# START OF DATASET RECORDS
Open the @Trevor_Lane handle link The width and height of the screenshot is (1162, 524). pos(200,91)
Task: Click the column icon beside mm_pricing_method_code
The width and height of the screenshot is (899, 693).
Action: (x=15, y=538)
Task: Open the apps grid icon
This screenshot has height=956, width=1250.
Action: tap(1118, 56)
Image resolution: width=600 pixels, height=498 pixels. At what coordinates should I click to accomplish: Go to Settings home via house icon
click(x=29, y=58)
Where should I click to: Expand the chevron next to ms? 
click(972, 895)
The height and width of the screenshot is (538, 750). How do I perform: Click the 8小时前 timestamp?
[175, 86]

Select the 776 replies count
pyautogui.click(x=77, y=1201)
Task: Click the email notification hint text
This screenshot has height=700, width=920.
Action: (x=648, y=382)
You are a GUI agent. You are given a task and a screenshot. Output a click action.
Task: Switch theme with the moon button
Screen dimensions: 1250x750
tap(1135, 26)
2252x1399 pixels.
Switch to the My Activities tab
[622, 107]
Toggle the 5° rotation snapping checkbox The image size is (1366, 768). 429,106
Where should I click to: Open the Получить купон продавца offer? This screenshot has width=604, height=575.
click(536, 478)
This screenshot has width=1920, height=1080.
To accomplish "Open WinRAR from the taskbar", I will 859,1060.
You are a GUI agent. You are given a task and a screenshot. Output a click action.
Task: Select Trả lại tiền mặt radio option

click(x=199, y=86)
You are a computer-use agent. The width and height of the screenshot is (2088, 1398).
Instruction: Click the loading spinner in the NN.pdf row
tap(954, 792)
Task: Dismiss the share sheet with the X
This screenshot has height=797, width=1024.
# END OF DATASET RECORDS
## INSTRUCTION
Reproduce all of the records above, switching each occurrence of "Open" to "Launch" and leaving every other character unchanged.

## SOLUTION
Launch the @Trevor_Lane handle link The width and height of the screenshot is (1162, 524). pos(200,91)
Task: Click the column icon beside mm_pricing_method_code
The width and height of the screenshot is (899, 693).
Action: (x=15, y=538)
Task: Launch the apps grid icon
This screenshot has height=956, width=1250.
Action: tap(1118, 56)
Image resolution: width=600 pixels, height=498 pixels. At what coordinates should I click to accomplish: Go to Settings home via house icon
click(x=29, y=58)
Where should I click to: Expand the chevron next to ms? 
click(972, 895)
The height and width of the screenshot is (538, 750). How do I perform: Click the 8小时前 timestamp?
[175, 86]

Select the 776 replies count
pyautogui.click(x=77, y=1201)
Task: Click the email notification hint text
This screenshot has height=700, width=920.
Action: (x=648, y=382)
You are a GUI agent. You are given a task and a screenshot. Output a click action.
Task: Switch theme with the moon button
Screen dimensions: 1250x750
tap(1135, 26)
2252x1399 pixels.
Switch to the My Activities tab
[622, 107]
Toggle the 5° rotation snapping checkbox The image size is (1366, 768). 429,106
Where should I click to: Launch the Получить купон продавца offer? This screenshot has width=604, height=575.
click(536, 478)
This screenshot has width=1920, height=1080.
To accomplish "Launch WinRAR from the taskbar", I will 859,1060.
You are a GUI agent. You are given a task and a screenshot. Output a click action.
Task: Select Trả lại tiền mặt radio option

click(x=199, y=86)
You are a computer-use agent. The width and height of the screenshot is (2088, 1398).
Instruction: Click the loading spinner in the NN.pdf row
tap(954, 792)
Task: Dismiss the share sheet with the X
This screenshot has height=797, width=1024.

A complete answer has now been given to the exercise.